─── Entries shown

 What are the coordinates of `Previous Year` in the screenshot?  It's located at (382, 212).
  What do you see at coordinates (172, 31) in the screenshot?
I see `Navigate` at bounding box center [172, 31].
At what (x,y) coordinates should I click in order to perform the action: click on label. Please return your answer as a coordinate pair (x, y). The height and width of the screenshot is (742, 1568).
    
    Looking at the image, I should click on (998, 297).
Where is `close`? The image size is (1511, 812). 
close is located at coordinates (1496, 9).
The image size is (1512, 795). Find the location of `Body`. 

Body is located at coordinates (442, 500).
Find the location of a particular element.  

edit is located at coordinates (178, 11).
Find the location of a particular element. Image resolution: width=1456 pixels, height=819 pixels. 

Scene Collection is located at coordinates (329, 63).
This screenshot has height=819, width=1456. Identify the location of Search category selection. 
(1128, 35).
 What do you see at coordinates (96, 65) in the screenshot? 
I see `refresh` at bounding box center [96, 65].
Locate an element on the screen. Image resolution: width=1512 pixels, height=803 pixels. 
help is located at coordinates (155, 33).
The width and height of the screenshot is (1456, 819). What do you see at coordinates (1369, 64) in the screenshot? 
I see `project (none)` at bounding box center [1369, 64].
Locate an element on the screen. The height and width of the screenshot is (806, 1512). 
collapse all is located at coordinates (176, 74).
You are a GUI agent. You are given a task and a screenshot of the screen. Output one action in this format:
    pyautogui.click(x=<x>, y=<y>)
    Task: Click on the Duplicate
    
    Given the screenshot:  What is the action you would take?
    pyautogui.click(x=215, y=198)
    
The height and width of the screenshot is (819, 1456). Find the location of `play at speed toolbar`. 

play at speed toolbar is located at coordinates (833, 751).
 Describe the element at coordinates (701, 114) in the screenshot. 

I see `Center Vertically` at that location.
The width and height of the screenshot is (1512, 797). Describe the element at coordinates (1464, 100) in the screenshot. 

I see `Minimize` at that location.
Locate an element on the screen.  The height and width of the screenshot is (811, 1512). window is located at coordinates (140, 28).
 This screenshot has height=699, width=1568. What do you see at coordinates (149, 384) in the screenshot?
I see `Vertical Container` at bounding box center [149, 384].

──────

Aim: Rewrite the data above, replacing every "Find the location of" with "Locate" and leaving everything else unchanged.

Answer to the problem:
 What are the coordinates of `Previous Year` in the screenshot?  It's located at (382, 212).
  What do you see at coordinates (172, 31) in the screenshot?
I see `Navigate` at bounding box center [172, 31].
At what (x,y) coordinates should I click in order to perform the action: click on label. Please return your answer as a coordinate pair (x, y). The height and width of the screenshot is (742, 1568).
    
    Looking at the image, I should click on (998, 297).
Where is `close`? The image size is (1511, 812). 
close is located at coordinates (1496, 9).
The image size is (1512, 795). Locate `Body`. 

Body is located at coordinates (442, 500).
Locate a particular element.  

edit is located at coordinates (178, 11).
Locate a particular element. Image resolution: width=1456 pixels, height=819 pixels. 

Scene Collection is located at coordinates (329, 63).
This screenshot has height=819, width=1456. Identify the location of Search category selection. 
(1128, 35).
 What do you see at coordinates (96, 65) in the screenshot? 
I see `refresh` at bounding box center [96, 65].
Locate an element on the screen. Image resolution: width=1512 pixels, height=803 pixels. 
help is located at coordinates (155, 33).
The width and height of the screenshot is (1456, 819). What do you see at coordinates (1369, 64) in the screenshot? 
I see `project (none)` at bounding box center [1369, 64].
Locate an element on the screen. The height and width of the screenshot is (806, 1512). 
collapse all is located at coordinates (176, 74).
You are a GUI agent. You are given a task and a screenshot of the screen. Output one action in this format:
    pyautogui.click(x=<x>, y=<y>)
    Task: Click on the Duplicate
    
    Given the screenshot:  What is the action you would take?
    pyautogui.click(x=215, y=198)
    
The height and width of the screenshot is (819, 1456). Locate `play at speed toolbar`. 

play at speed toolbar is located at coordinates (833, 751).
 Describe the element at coordinates (701, 114) in the screenshot. 

I see `Center Vertically` at that location.
The width and height of the screenshot is (1512, 797). Describe the element at coordinates (1464, 100) in the screenshot. 

I see `Minimize` at that location.
Locate an element on the screen.  The height and width of the screenshot is (811, 1512). window is located at coordinates (140, 28).
 This screenshot has height=699, width=1568. What do you see at coordinates (149, 384) in the screenshot?
I see `Vertical Container` at bounding box center [149, 384].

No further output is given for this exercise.